By Matt Fernandez
The Appalachian Mountains got a little closer last Friday night as the Attic Stairs and Spirit Family Reunion played Lunt.
Spirit Family Reunion plays a brand of rustic Americana – the band has a full time washboard player – that has somehow become the lingua franca of many hipsters in the densely urban wilderness of Brooklyn. The band’s set was charmingly likeable, but unfortunately hampered by poor sound quality. No one seemed to really care though – foot stomps thundered through Lunt basement the entire night as Nick Panken’s rich vocals still shined through.

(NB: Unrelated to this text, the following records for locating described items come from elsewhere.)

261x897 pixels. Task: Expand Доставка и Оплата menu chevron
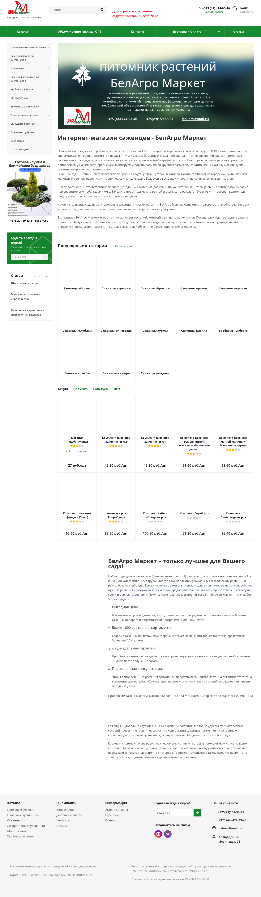pyautogui.click(x=219, y=32)
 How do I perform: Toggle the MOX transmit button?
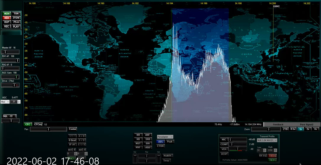coord(7,18)
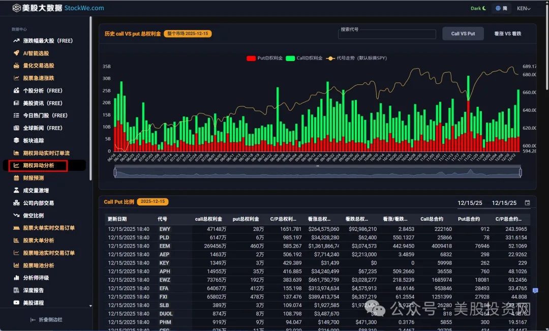The height and width of the screenshot is (331, 549).
Task: Toggle the Dark mode switch
Action: (x=478, y=8)
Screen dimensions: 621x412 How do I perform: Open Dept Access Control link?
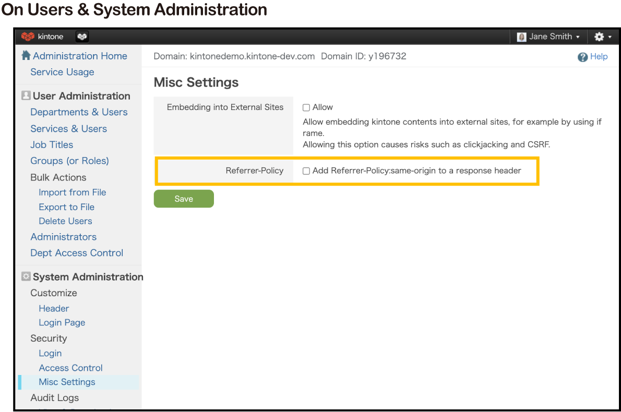pyautogui.click(x=77, y=253)
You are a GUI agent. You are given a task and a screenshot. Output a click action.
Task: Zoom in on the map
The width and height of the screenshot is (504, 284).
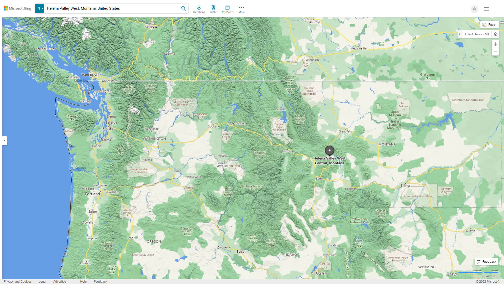click(x=495, y=44)
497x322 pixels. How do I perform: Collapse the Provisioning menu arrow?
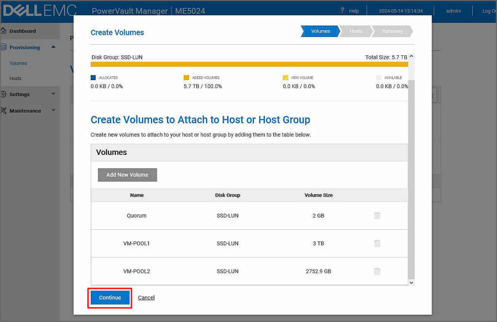(x=53, y=47)
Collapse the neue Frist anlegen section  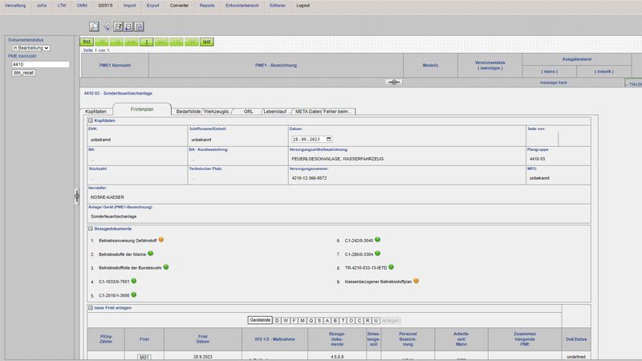[91, 308]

In a way, this recent folk trend in indie music is refreshing because, on the surface, it appears innocent and honest. In a time when musicians increasingly rely on studio tricks like auto tune, folk music promises a much needed antidote to the malaise plaguing contemporary music.
But for all its honesty, this recent folk revival still comes across as wholly insincere. Instead of seriously taking up the ideals and ethos of folk music, many of these neo-folk bands are more interested in merely copping the pose of a simple mountain men and women. As hummable as the Fleet Foxes’s song “Blue Ridge Mountains” is, the idea of a Seattle band yearning to get back to a mountain range they probably have never seen is absurdly comical. The image of Spirit Family Reunion – much akin to that of O Brother, Where Art Thou? – suspiciously appears hollow and constructed yet undeniably trendy.
Sadly, these new bands are also completely devoid of any creative ability. Rather than push the boundaries of folk music forward, a lot of these hipsters from Brooklyn and the Northwest U.S. are simply content on recycling from the past in the same way Urban Outfitters probably stole your grandfather’s sweater. Spirit Family Reunion reuses all the familiar clichés – whiskey, cigarettes, “the hills”, poverty, etc. As fun as a lot of these bands are to indulge in every once in a while – last Friday's show was admittingly enjoyable – hipster neo-folk simply lacks the unique artistic ability to be taken seriously.
Ironically enough folk music –the music of the common people – appears to have struck a chord with a lot of upper middle class, white youth. Folk music has never relied on superior musicianship, and its song structures are all fairly identical. Instead, the music has always revolved around the potent emotions behind the music. Thus, it should come as no surprise that many neo-folk bands struggle to play sincerely when they sing about realities they’ve never truly experienced, like poverty. Appalachian hillbillies played folk to fight off the pangs of hunger; today, hipsters play folk to fight off the pangs of a PBR hangover.